■ ACTIVITY:
Reproduce each of the entries that follow, exactly.

■ RECORDS:
*** Block opens ***

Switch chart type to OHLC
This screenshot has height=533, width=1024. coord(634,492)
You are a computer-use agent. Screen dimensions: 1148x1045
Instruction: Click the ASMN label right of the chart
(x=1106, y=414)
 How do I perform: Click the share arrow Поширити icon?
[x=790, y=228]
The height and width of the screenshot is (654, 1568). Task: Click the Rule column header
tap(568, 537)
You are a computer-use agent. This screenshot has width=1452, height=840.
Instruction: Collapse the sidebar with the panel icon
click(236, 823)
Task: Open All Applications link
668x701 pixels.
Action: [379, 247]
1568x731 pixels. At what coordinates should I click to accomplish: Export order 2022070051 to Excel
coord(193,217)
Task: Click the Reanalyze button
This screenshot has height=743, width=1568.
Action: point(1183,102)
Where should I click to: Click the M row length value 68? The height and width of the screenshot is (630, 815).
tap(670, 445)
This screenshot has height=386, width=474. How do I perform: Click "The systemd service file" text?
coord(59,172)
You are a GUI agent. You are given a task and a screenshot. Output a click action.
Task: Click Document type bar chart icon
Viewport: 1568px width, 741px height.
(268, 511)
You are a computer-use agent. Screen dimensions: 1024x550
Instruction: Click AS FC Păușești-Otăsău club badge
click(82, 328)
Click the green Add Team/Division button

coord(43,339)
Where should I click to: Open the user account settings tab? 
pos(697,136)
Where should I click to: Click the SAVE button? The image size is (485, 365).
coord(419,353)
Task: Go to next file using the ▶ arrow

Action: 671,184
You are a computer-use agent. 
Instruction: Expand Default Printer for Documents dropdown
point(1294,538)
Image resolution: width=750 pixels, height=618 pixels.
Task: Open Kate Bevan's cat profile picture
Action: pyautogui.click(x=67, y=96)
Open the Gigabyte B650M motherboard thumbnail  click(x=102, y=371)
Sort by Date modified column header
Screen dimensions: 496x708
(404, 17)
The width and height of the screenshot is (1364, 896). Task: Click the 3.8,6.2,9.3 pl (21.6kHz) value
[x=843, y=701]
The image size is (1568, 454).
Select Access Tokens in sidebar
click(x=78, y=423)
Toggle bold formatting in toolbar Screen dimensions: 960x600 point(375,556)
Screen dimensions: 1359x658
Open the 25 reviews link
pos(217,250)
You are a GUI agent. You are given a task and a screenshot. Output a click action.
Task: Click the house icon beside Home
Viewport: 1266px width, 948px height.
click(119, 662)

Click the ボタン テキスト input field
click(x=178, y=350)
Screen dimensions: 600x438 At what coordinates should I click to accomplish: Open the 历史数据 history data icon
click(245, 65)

*** Block closes ***

■ REPLY:
Switch chart type to OHLC
This screenshot has height=533, width=1024. coord(634,492)
You are a computer-use agent. Screen dimensions: 1148x1045
Instruction: Click the ASMN label right of the chart
(x=1106, y=414)
 How do I perform: Click the share arrow Поширити icon?
[x=790, y=228]
The height and width of the screenshot is (654, 1568). Task: Click the Rule column header
tap(568, 537)
You are a computer-use agent. This screenshot has width=1452, height=840.
Instruction: Collapse the sidebar with the panel icon
click(236, 823)
Task: Open All Applications link
668x701 pixels.
Action: [379, 247]
1568x731 pixels. At what coordinates should I click to accomplish: Export order 2022070051 to Excel
coord(193,217)
Task: Click the Reanalyze button
This screenshot has height=743, width=1568.
Action: point(1183,102)
Where should I click to: Click the M row length value 68? The height and width of the screenshot is (630, 815).
tap(670, 445)
This screenshot has height=386, width=474. How do I perform: Click "The systemd service file" text?
coord(59,172)
You are a GUI agent. You are given a task and a screenshot. Output a click action.
Task: Click Document type bar chart icon
Viewport: 1568px width, 741px height.
(268, 511)
You are a computer-use agent. Screen dimensions: 1024x550
Instruction: Click AS FC Păușești-Otăsău club badge
click(82, 328)
Click the green Add Team/Division button

coord(43,339)
Where should I click to: Open the user account settings tab? 
pos(697,136)
Where should I click to: Click the SAVE button? The image size is (485, 365).
coord(419,353)
Task: Go to next file using the ▶ arrow

Action: 671,184
You are a computer-use agent. 
Instruction: Expand Default Printer for Documents dropdown
point(1294,538)
Image resolution: width=750 pixels, height=618 pixels.
Task: Open Kate Bevan's cat profile picture
Action: pyautogui.click(x=67, y=96)
Open the Gigabyte B650M motherboard thumbnail  click(x=102, y=371)
Sort by Date modified column header
Screen dimensions: 496x708
(404, 17)
The width and height of the screenshot is (1364, 896). Task: Click the 3.8,6.2,9.3 pl (21.6kHz) value
[x=843, y=701]
The image size is (1568, 454).
Select Access Tokens in sidebar
click(x=78, y=423)
Toggle bold formatting in toolbar Screen dimensions: 960x600 point(375,556)
Screen dimensions: 1359x658
Open the 25 reviews link
pos(217,250)
You are a GUI agent. You are given a task and a screenshot. Output a click action.
Task: Click the house icon beside Home
Viewport: 1266px width, 948px height.
click(119, 662)

Click the ボタン テキスト input field
click(x=178, y=350)
Screen dimensions: 600x438 At what coordinates should I click to accomplish: Open the 历史数据 history data icon
click(245, 65)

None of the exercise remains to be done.